Transcribe exactly, and only, the lines from the one with "This screenshot has width=1227, height=690." through the end of the records below, including both of those lines. Skip all pictures.

(Collected data entries)
--- START ---

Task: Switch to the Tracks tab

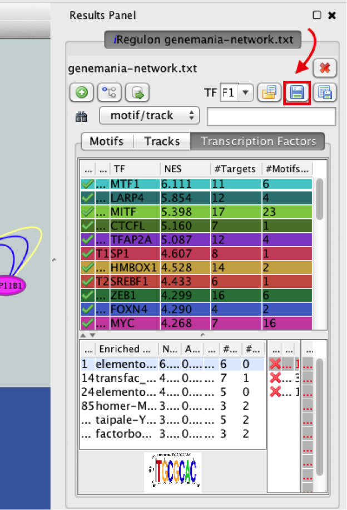Action: coord(162,141)
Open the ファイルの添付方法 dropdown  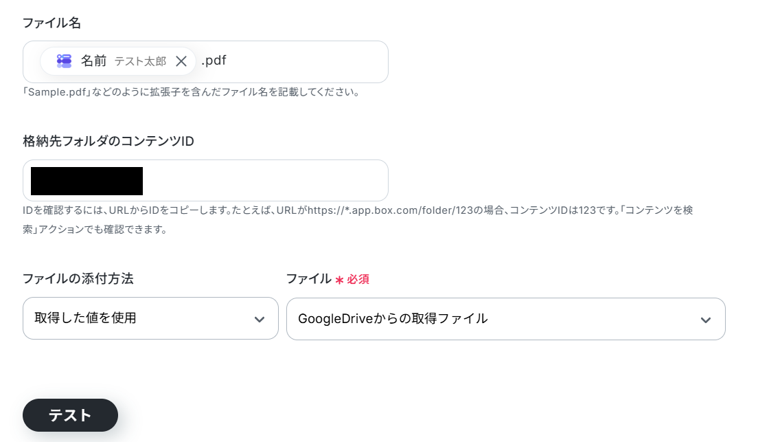tap(150, 318)
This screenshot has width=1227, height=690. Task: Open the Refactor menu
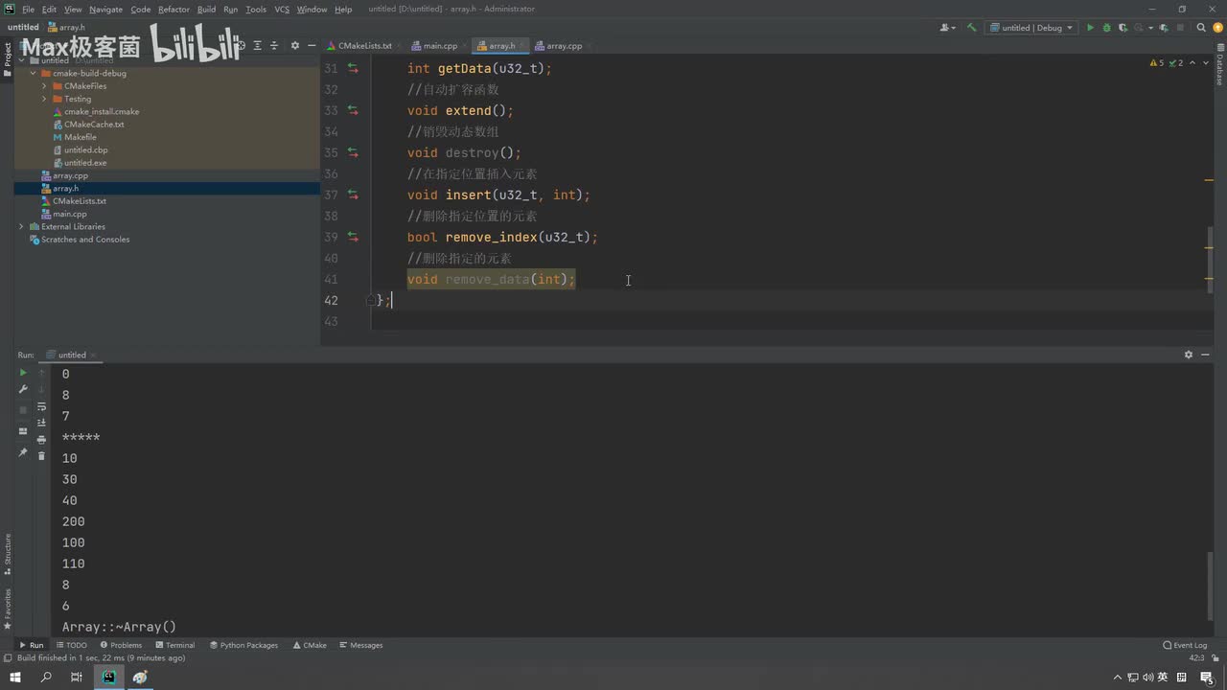pyautogui.click(x=174, y=10)
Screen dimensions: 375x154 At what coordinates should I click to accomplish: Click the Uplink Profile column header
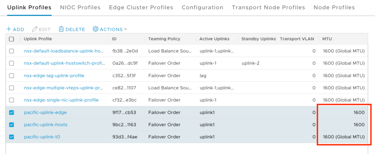[x=38, y=39]
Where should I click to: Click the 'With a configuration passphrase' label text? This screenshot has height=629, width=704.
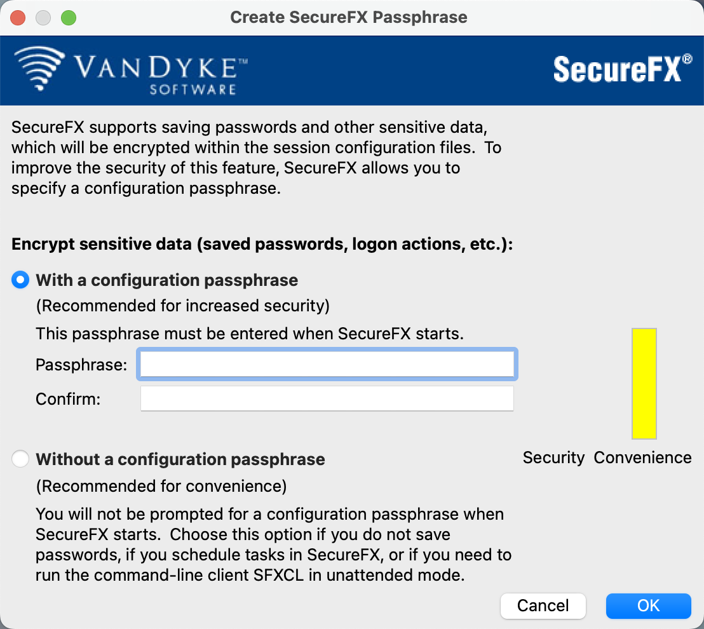[x=166, y=280]
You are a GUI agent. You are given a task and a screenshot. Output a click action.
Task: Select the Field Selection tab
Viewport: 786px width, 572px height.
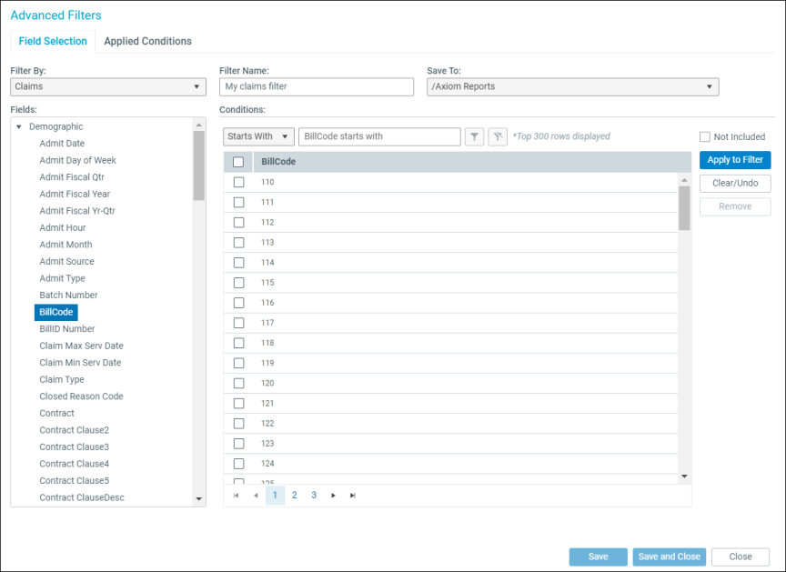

--- END ---

**Result**
This screenshot has width=1227, height=690. Task: Open the Refactor menu
pyautogui.click(x=174, y=10)
Screen dimensions: 375x154 At what coordinates should I click to accomplish: Click the Uplink Profile column header
[x=38, y=39]
Where should I click to: Click the 'With a configuration passphrase' label text? This screenshot has height=629, width=704.
[x=166, y=280]
You are a GUI agent. You are given a task and a screenshot. Output a click action.
Task: Select the Field Selection tab
Viewport: 786px width, 572px height.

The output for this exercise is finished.